Despite the WHO’s recommendation, couple counseling is not widespread, and the vast majority of HIV tests are delivered to individuals (Government of Malawi Ministry of Health, 2016, World Health Organization, 2015). This low volume of couple counseling is in part due to concerns about bringing intimate partners together for mutual disclosure and the impact this will have on the relationship itself (Colombini, James, Ndwiga, Integra team, & Mayhew, 2016; Flax et al., 2017; Gielen et al., 2000; Maman, van Rooyen, & Groves, 2014; Obermeyer, Baijal, & Pegurri, 2011), including withdrawal of social support. Social support is the provision of emotional, instrumental, or informational assistance from members of an individual’s social network, such as partners, peers, or family(S. Cohen, 2004). Examining the impact of couple counseling on the relationship, including social support, can offer insight into whether these concerns are warranted.
In this analysis, we assess whether social support differs between female and male couple members in couples with an HIV-infected woman (female-positive couples) and HIV-uninfected woman (female-negative couples). We then assess whether engaging in couple counseling is associated with changes in social support among each couple member and the couple overall. Finally, we examine how these differences and changes are distributed across sources of social support (partners, peers, and family).
Methods
Study Design, Participants, and Procedures
The study was conducted from December 2015 to December 2016 at the antenatal clinic (ANC) at Bwaila District Hospital, a high-volume urban maternity hospital in Lilongwe, Malawi. In 2011, Malawi adopted Option B+, a test-and-treat approach to the prevention of mother to child transmission (PMTCT) of HIV. Under Option B+, women routinely test for HIV during pregnancy, and those who test HIV-positive are eligible to start immediate lifelong antiretroviral therapy (ART). Pregnant women who present to ANC alone are tested and counseled individually and those who present with a partner are offered couple counseling.
The couple counseling process included couple pre-test counseling, simultaneous testing, joint return of test results, and couple post-test counseling. In our study, the female partner had already been tested within the last month. Couple counseling was provided by a trained counselor, and counseling messages were tailored to the couples’ HIV status.

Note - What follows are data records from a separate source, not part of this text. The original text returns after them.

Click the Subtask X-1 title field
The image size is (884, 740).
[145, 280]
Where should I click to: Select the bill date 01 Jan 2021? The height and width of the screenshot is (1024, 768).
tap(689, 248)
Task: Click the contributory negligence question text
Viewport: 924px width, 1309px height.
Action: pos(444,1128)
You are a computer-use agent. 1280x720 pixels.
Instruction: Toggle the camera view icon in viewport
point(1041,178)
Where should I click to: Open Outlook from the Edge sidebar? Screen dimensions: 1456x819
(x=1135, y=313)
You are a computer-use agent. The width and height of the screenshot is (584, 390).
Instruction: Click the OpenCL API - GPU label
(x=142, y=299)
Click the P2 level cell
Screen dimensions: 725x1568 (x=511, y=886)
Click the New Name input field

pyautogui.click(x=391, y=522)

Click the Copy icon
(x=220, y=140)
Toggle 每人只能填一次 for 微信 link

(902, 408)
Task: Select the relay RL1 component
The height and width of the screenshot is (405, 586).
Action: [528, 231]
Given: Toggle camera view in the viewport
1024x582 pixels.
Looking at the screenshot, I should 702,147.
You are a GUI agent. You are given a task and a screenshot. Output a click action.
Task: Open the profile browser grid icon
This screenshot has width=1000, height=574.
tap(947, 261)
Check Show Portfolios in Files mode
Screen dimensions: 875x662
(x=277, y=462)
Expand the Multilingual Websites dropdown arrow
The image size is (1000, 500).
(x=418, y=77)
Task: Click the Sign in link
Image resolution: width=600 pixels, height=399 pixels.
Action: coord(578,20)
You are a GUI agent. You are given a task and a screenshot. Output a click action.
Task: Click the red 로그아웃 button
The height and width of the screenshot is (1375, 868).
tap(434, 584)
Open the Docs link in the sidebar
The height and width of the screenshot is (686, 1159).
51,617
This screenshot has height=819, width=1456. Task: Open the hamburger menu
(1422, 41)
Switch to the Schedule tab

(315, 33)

Couple counseling counselors aimed to ease tension, diffuse blame, and create a safe environment where couples could talk through difficult HIV-related issues. Couples were urged to focus on the positive aspects of their relationship and focus on the future, rather than the past (Guidance on Couples HIV Testing and Counselling Including Antiretroviral Therapy for Treatment and Prevention in Serodiscordant Couples: Recommendations for a Public Health Approach, 2012).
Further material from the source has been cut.